Algo ahí no cuadra, por lo que vale la pena nombrarlo con claridad.
En realidad, a nuestros adversarios no les molesta que se les responda con ironía. Lo que no les gusta es que nos defendamos. Hay una narrativa construida con muchos recursos: la ciudad está peor que nunca, no se hace nada, el gobierno no tiene rumbo, todo es caos. Esa narrativa requiere, para funcionar, que nosotros guardemos silencio. Que recibamos cada crítica como si fuera una sentencia y nos limitemos a pedir disculpas. Que no respondamos. Que no les disputemos la cancha.
Pero no. No vamos a hacer eso.
Y hay que distinguir. Las quejas ciudadanas son otra cosa. Cuando hay inundaciones, cuando una obra genera caos vial, cuando el Metro falla, cuando una familia en Iztapalapa o en Gustavo A. Madero tiene un problema real con un servicio real, eso se atiende. Eso se escucha. Nadie en nuestro gobierno le da vuelta a una queja legítima, y no es poca la capacidad de autocrítica cuando hay razones concretas para ejercerla.

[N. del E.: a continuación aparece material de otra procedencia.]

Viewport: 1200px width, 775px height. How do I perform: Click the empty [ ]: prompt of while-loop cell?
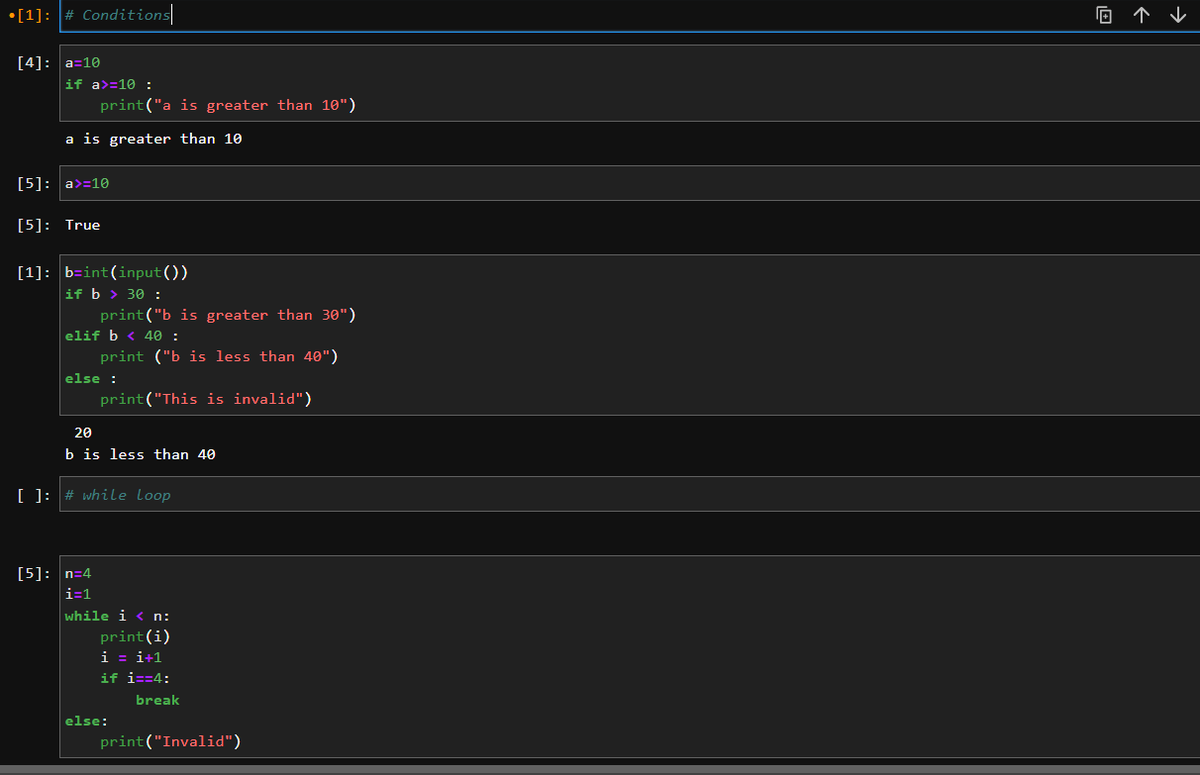click(x=35, y=495)
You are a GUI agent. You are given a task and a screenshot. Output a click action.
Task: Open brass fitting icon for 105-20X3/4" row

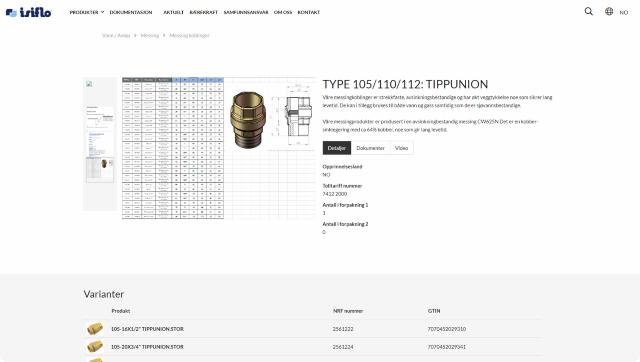tap(95, 346)
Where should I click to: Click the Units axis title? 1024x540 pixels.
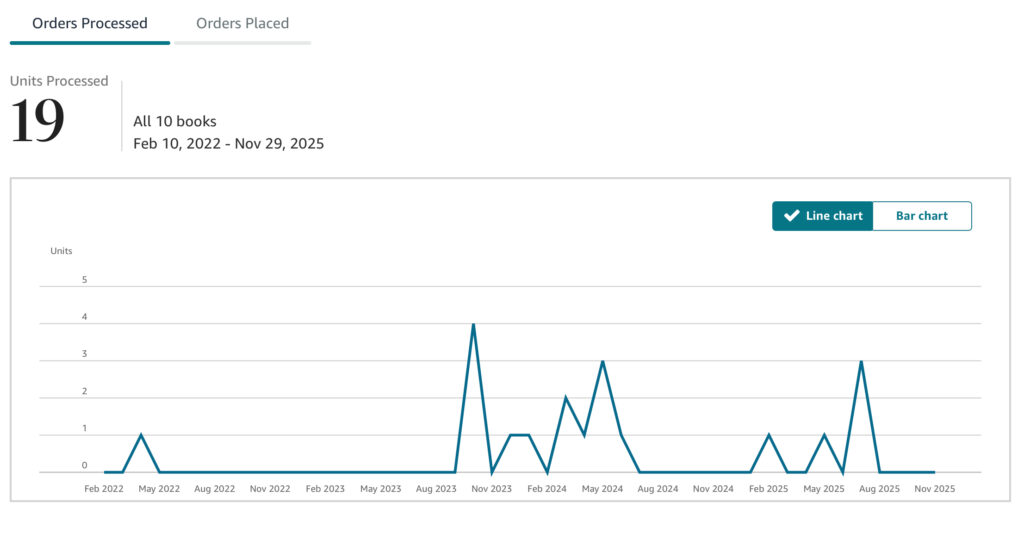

Pero la crítica apocalíptica es distinta. La que no parte de un problema específico sino de una visión catastrófica instalada de antemano. La que lee cada contratiempo como prueba de un desastre inevitable. La que mezcla el plantón de la CNTE, que es un conflicto real, con consecuencias reales, que el gobierno está atendiendo, con la pintura morada de un puente peatonal, como si todo confirmara la misma catástrofe inventada. Esa crítica no busca mejorar nada. Busca acorralarnos.
Acorralarnos en una narrativa donde todo lo que haga este gobierno está mal de entrada. Donde cualquier logro se minimiza, cualquier respuesta se criminaliza y cualquier señal de vida institucional se convierte en prueba adicional del problema. Es un ataque, no un debate.
Y frente a eso, sí tenemos todo el derecho a responder. No por capricho ni por soberbia. Sino porque hay una mayoría de gente en esta ciudad que ve y reconoce los avances. Que viaja en un Tren Ligero modernizado que ahora mueve el doble de personas en el sur de la ciudad. Que usa una Línea 2 del Metro renovada de punta a punta, de Tasqueña a Cuatro Caminos. Que va a caminar por el Parque Elevado de Calzada de Tlalpan, casi dos kilómetros de espacio público ganado con ciclovía, elevadores y conexión directa al transporte. Que tiene una red hidráulica reforzada, pozos modernizados, colectores rehabilitados. Que sabe que las obras no se construyeron para el Mundial sino para quedarse, para la ciudad de todos los días, para el vecino de Iztapalapa, de Xochimilco, de Azcapotzalco. Para todos los ciudadanos de esta gran ciudad capital. Esa mayoría también tiene derecho a que se diga la verdad.
El video del jarabe no era un acto de gobierno. Pero lo que reveló la reacción de nuestros adversarios, fue algo más serio: el malestar de quienes quieren el monopolio de la narrativa.
Que quede claro: seguiremos respondiendo con datos cuando haga falta, con argumentos cuando sea necesario, y con un jarabe de ajolote cuando la ocasión lo amerite.